Another long-ass post on software estimates

I had intended to clarify my position on this excellent parable on software estimation months ago, but forgot about it. Then my co-worker Chris Nelson wrote a lovely piece and asked for comment, which I provided.

It, uh, proved to be too long for WordPress’ comments system. So I emailed it. To a DoNotReply@ address. Cascading failures. So I reprint my comment here.

Software is different from other forms of engineering in some fundamental ways.
For one, we rarely begin from a fully formed specification, a shared knowledge base and a known set of tools. Instead, we’re frequently called upon to use brand new tools in a brand new domain to meet a spec drawn on the back of a greasy paper plate from the pizza shop. In a road building analogy, you might begin without a clear understanding of whether you’re building a footpath, an elevated highway, or a runway, and you may have one expert in each of these on the team. And it’s entirely likely you’ll realize what you’re building is a subterranean parking garage.
It’s also different in that you can build partial systems and change them rapidly while they’re under use. Nobody would build a bridge that goes one way and takes traffic before all its pylons are secured, but in software we commonly do just that — show the facade of a fully constructed bridge and open traffic to a single lane, just to see if our bridge provides value to travelers. Maybe they wanted a tunnel. We can change that in the middle of a commute.
Finally, the velocity (work performance) of a given engineer can vary wildly from day to day and from task to task.

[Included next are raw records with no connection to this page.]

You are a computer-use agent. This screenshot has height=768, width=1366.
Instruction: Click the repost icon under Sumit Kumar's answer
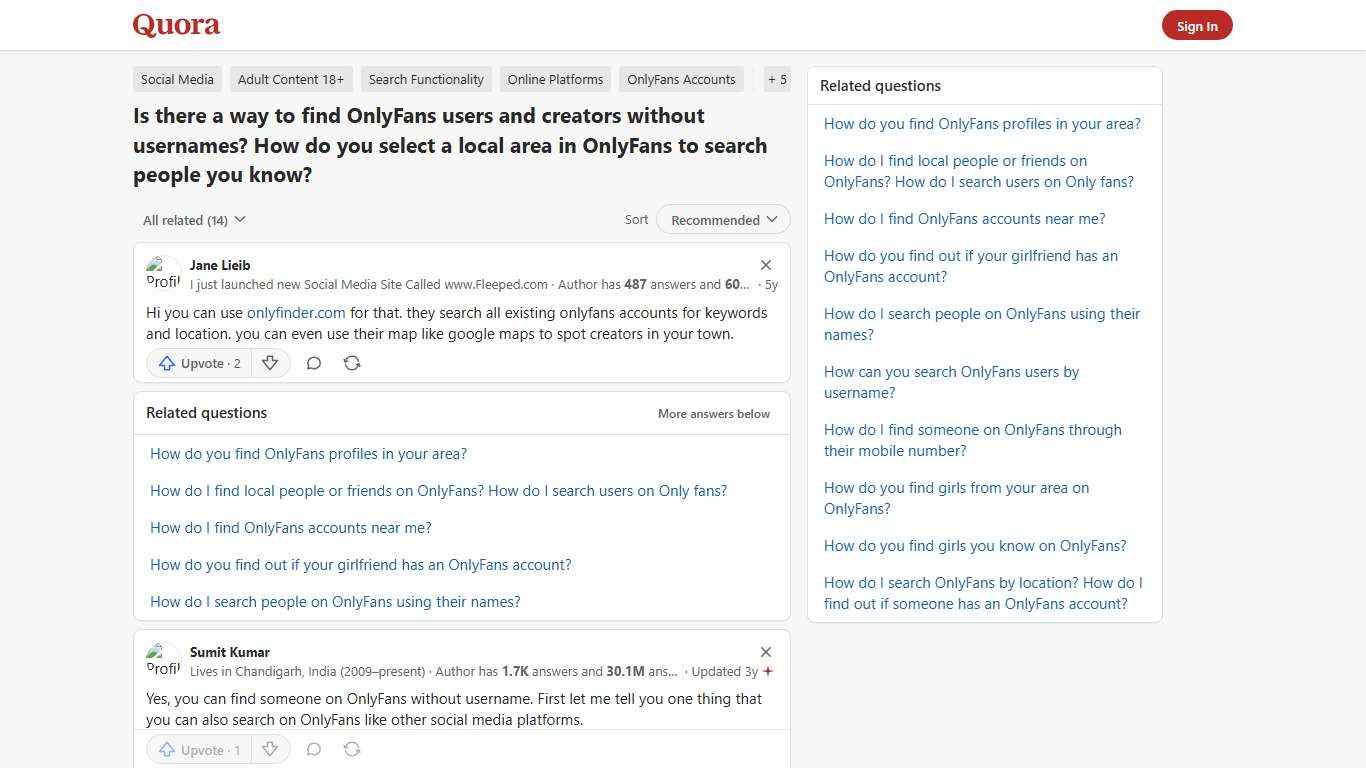[351, 749]
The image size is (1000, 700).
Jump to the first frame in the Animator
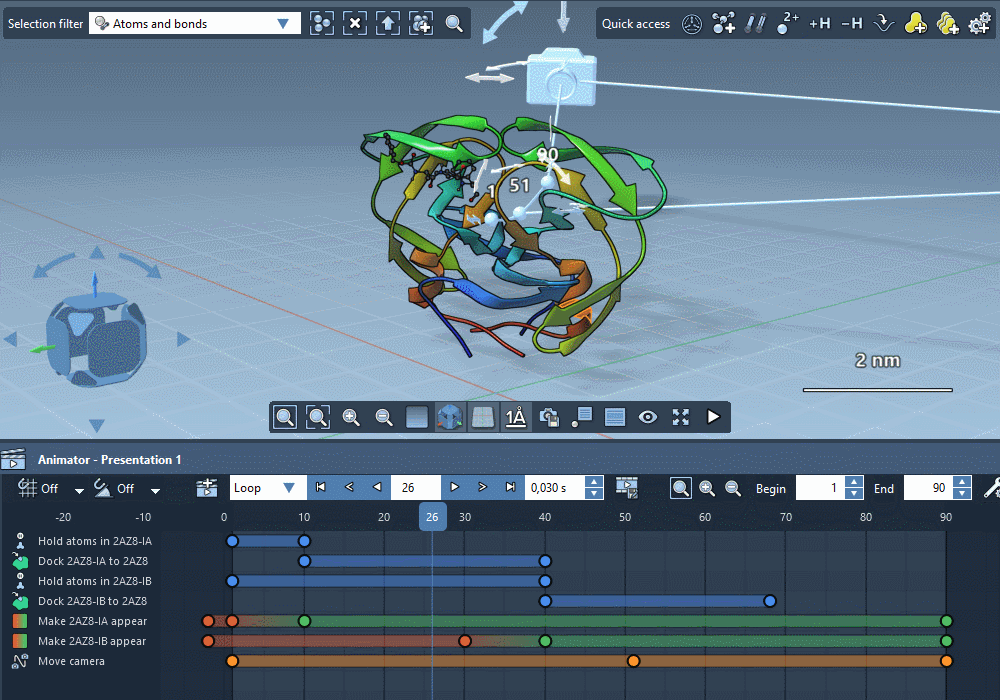[321, 488]
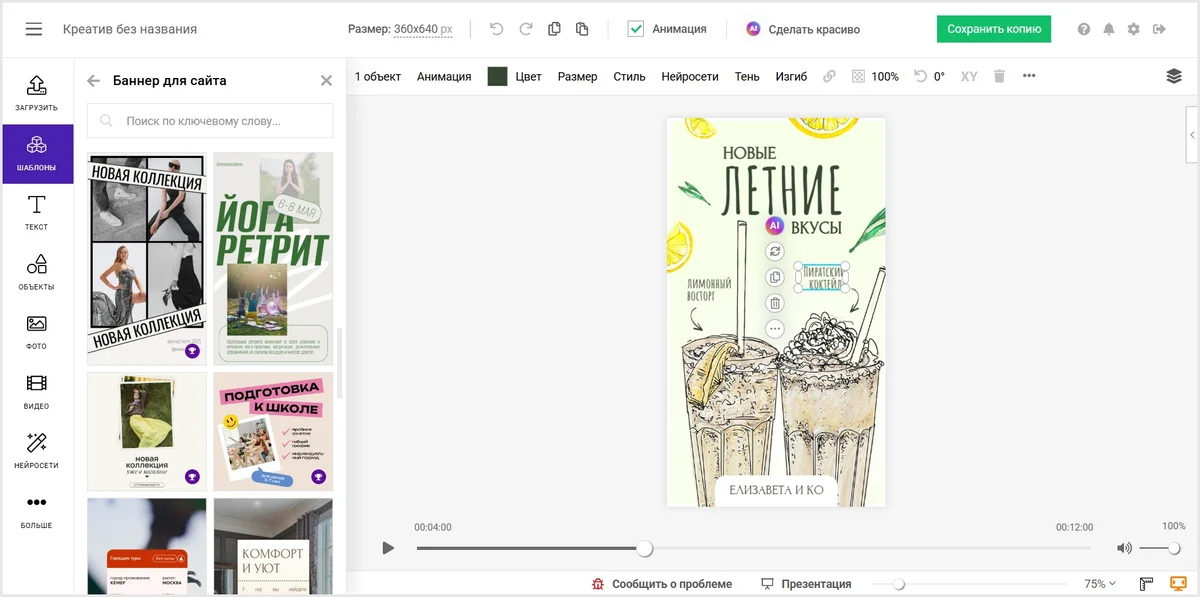This screenshot has height=597, width=1200.
Task: Open the Тень toolbar menu
Action: [747, 76]
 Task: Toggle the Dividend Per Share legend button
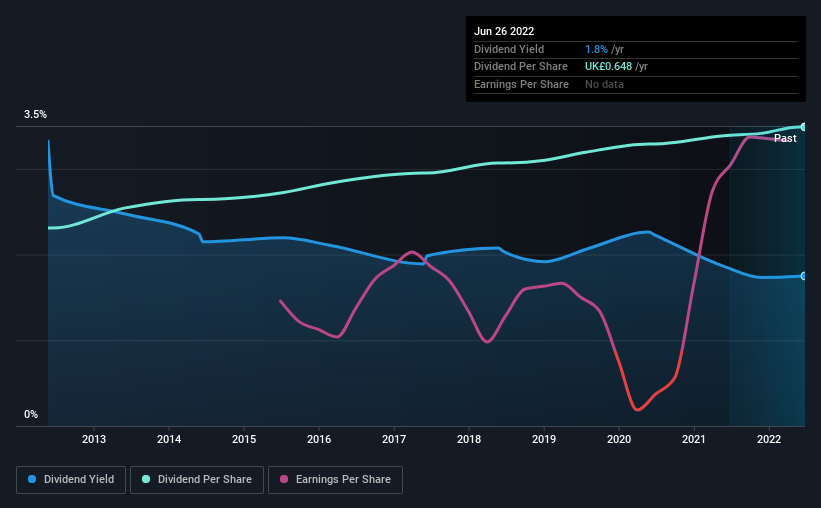point(196,479)
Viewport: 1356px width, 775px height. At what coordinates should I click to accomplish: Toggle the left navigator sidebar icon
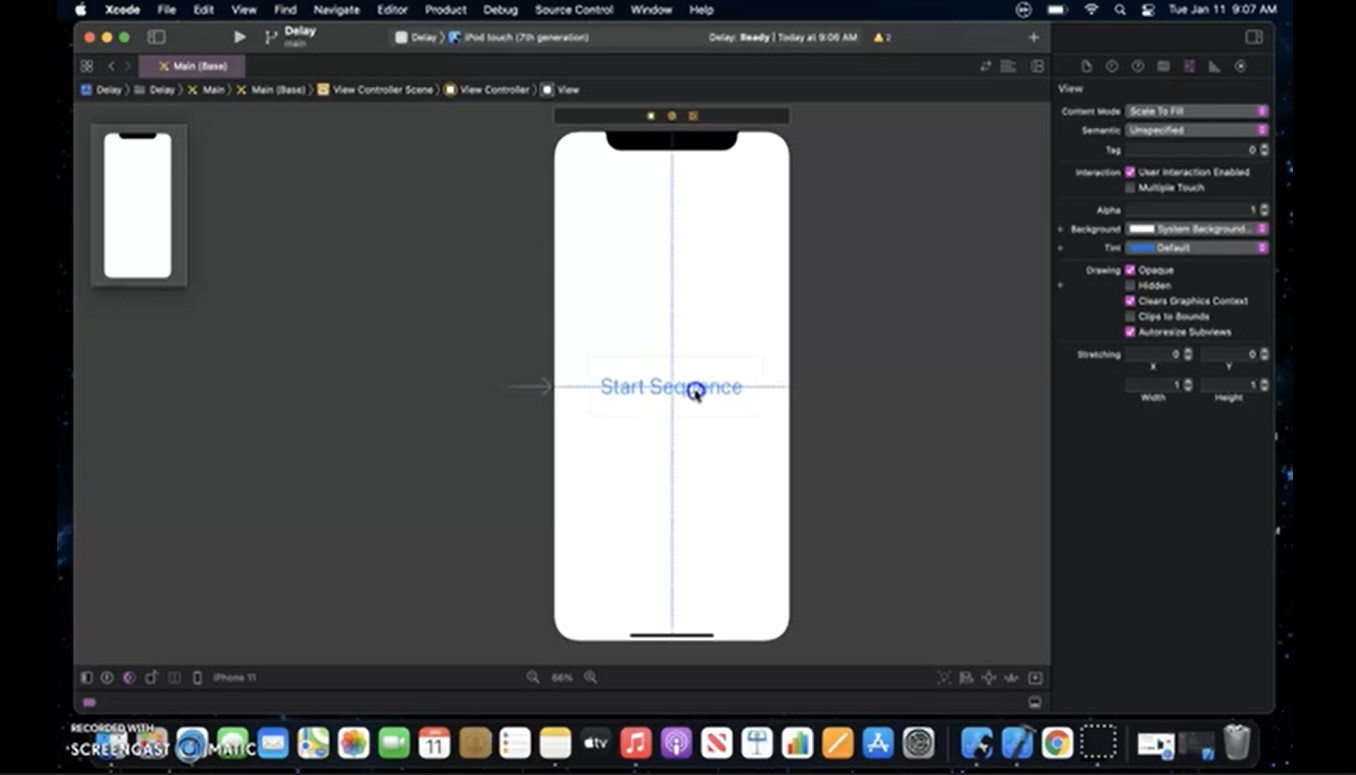pos(156,37)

Part of this is different expectations of what is to be built, part of it is how much of the problem is “in cache” (awareness of code, awareness of the construction process, awareness of the domain) and part of it is simply how people work. There are many software enterprises that heap accidental complexity on developers in the form of silly processes, bad tools or unwise technical requirements delivered by nontechnical employees.
There’s an equation I like to use wrt estimates:
delivery date = start date + (work / velocity)
In an industry with “blue book” values for how long work will take at a maximum and consistent minimum velocity across employees, you can have very reliable delivery dates. In software, we’re actually very good at identifying blue book style work — so good that the blue book value is 0. We turn the generation of trivial work into a scripted task.
This means that any remaining work is necessarily highly uncertain, and that uncertainty can blow up any of the three variables. It’s a coefficient, but not one you can solve by simply doubling estimates — in the extreme, the value of the coefficient of uncertainty approaches infinity.
And it’s very difficult to scale velocity — typically we solve this by adding new people to the team, but the incoherence penalty caused by bringing their velocity up to par degrades the total velocity of the team such that they are now further behind than they started. You can ask people to work longer hours, but the increased defect rate and decreased performance of overtime introduces another incoherence penalty after about 9-10 contiguous hours. You can improve velocity by organizing to optimize engineer performance — this can be a huge deal, read “the o ring theory of devops” — but you will eventually hit a limit, and velocity improvements take a long time to materialize.
So velocity should be considered more or less invariant. The only thing you can do is pick one of the other two variables and make them invariant, allowing the third to blow up. If you don’t do this, you should expect both work (including quality) and the delivery date to inflate.
Scrum and Kanban, in the abstract, attempts to solve this problem by setting a concrete deadline, but allowing the actual work to vary according to available velocity. This is where your single lane bridge is developed, a lane at a time.
And “Estimate-free” development is common when the work absolutely, positively MUST be done, regardless of schedule. In place of estimation, a bare-minimum work scope is defined and progress is regularly reviewed — but a release date is neither known nor announced until it becomes obvious to the team. (Generally there IS a deadline for this class of work, but it’s more a checkpoint date to verify the aptitude of the assumptions that drive the work, not an expectation of a working product).
In the above parable, engineers were delivered a due date, which became an estimate, and they began a work plan. As the work continued, the estimate was revised — but the work plan was not, even though it became obvious they could not meet the date. Human effort cannot make up the difference.
In a SCRUM version of the parable, engineers would start walking, walk for 1 day uninterrupted, and then report their progress back. A new plan would be developed — maybe, instead of walking, you take a bike. Or maybe, instead of walking the coastline, you follow the highway. After 1 more day, work would again be compared to the plan, and so forth. Eventually, everybody would realize what’s really important is that the team be in LA on the end date, and somebody would suggest they take a bus. The rest of the walk would be logged as technical debt, eventually abandoned and life moves on.
In an estimate-free version of the parable, the date doesn’t matter but the walking of the coastline does. After about a week, there would be a meeting to discuss progress and remind everybody exactly what matters about the walk — maybe seaside views matter but climbing every peak doesn’t, maybe we bypass part of the coast by hiking along the 101 from San Luis Obispo to Santa Barbara — and the team would go back to walking. Management would dispatch outfitters to keep them motivated and productive every day, and eventually they’d complete the route – but it’s going to take 20-30 days, dependent on uncontrollable externalities like the weather, injuries and trail quality.
By the way, it’s not possible to eliminate the unknown externalities that make estimation impossible but a good prototype, built on a tight time constraint, can help to identify them earlier. If you plan before you prototype, the plan’s pretty much guaranteed wrong.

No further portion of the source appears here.